“Parallel Mothers” is Spanish composer Alberto Iglesias‘ 13th film for director Pedro Almodóvar and, says Iglesias, “the best experience working for him” to date.
The Madrid-based composer is a three-time Oscar nominee, but none of those films (“The Constant Gardener,” “The Kite Runner,” “Tinker Tailor Soldier Spy”) were by Almodóvar, his filmmaking partner since 1995.
He has six Goya Awards, Spain’s equivalent of the Oscar, for Almodóvar films, including art-house hits “All about My Mother,” “Talk to Her,” “Volver,” “Broken Embraces,” “The Skin I Live In” and “Pain and Glory.” He was nominated for a Golden Globe Dec. 13 for his “Parallel Mothers” score and then won the L.A. Film Critics award on Dec. 18.

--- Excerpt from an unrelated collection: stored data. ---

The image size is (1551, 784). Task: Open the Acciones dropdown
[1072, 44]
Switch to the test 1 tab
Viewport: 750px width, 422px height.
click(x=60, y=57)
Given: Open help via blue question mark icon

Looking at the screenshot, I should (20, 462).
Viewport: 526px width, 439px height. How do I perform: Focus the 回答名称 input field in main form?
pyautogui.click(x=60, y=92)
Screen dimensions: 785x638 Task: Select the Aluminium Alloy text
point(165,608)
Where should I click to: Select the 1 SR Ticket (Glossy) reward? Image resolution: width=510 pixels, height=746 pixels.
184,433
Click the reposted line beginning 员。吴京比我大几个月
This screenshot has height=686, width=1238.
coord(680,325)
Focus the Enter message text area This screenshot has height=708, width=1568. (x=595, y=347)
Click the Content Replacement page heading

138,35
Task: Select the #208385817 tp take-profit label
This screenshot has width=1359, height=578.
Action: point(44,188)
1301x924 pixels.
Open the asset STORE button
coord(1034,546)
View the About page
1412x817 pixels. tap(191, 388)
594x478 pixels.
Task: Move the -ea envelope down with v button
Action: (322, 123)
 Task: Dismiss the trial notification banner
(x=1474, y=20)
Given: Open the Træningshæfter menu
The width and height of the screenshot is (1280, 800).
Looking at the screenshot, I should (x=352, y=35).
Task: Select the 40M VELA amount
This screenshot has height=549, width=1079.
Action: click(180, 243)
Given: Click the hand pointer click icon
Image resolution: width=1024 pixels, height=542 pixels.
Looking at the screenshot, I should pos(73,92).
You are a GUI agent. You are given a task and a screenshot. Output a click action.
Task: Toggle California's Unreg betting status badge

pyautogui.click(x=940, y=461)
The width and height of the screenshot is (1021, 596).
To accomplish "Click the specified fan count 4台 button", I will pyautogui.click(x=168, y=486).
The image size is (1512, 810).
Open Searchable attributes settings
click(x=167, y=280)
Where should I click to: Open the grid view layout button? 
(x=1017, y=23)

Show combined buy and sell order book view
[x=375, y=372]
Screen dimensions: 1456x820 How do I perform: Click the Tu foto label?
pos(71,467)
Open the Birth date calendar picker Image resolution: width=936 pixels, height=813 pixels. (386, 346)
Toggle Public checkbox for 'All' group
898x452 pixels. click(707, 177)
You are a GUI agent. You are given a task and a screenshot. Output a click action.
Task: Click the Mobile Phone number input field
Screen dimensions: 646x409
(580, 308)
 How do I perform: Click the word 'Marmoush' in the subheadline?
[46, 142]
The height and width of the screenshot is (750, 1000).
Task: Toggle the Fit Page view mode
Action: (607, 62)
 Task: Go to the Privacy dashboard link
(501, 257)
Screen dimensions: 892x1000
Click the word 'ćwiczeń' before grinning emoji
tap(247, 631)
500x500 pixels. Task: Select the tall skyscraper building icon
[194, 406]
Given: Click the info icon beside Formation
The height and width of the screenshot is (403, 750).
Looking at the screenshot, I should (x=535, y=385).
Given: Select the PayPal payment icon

“Parallel Mothers” concerns two first-time single mothers, one middle-aged (Penelope Cruz) and excited, the other (Milena Smit) young and nervous. Their lives are intertwined from the time they meet in a hospital, and a subplot about unearthing Spanish Civil War graves eventually figures in the story as well.
“I followed this idea of parallelism in the structure of the music,” Iglesias tells PvNew. “I didn’t give each character a theme; they were two but they were one at the same time.”
Although Almodóvar routinely gives him a script to read, the composer prefers to wait until he’s seen a cut of the film before committing himself to strong musical ideas. And in this case he began with the film’s most intense moment: as Cruz’s character learns the truth about her baby.
“This was the soul of the movie,” he says. “I followed the breathing of the actress; it was a guide for me, full of close-ups. I oriented the music to the suspense of this scene, and that gave me possibilities for other scenes.”
Much of his score was written for string orchestra, “seven voices in complex harmonies, but at the same time transparent,” he explains. A small chamber ensemble seemed more appropriate for the early birth scenes – “the idea of life, of vital force,” he adds. Piano and a small complement of woodwinds rounded out his 49-piece ensemble at London’s Air studios.
The music for the film’s finale, which takes place at the graveyard and involves all of the principals, was actually introduced earlier in the film, “when they are at home, this idea of spiritual connections, preparing this idea of death and life – so it’s, again, the parallelism of the film.”
Almodóvar visited the composer every Sunday at his home for two months. “He comes over, we have tea together, he starts talking and I show him the music,” Iglesias reports.
Asked about their 13-film, 26-year relationship, Iglesias says: “It’s my life. We have shared so many difficult, great moments. He has been a kind of master for me. He’s not a musician, but he always asks me to dodge conventions, find my own way, my own melodic ideas.
“He sees me as an artist. Sometimes he says, ‘Surprise me with something.’ It’s very good for a composer to have this kind of relationship with a director, because you have to put everything you have in your head, your soul, into the film. But you work for the film, not for him.”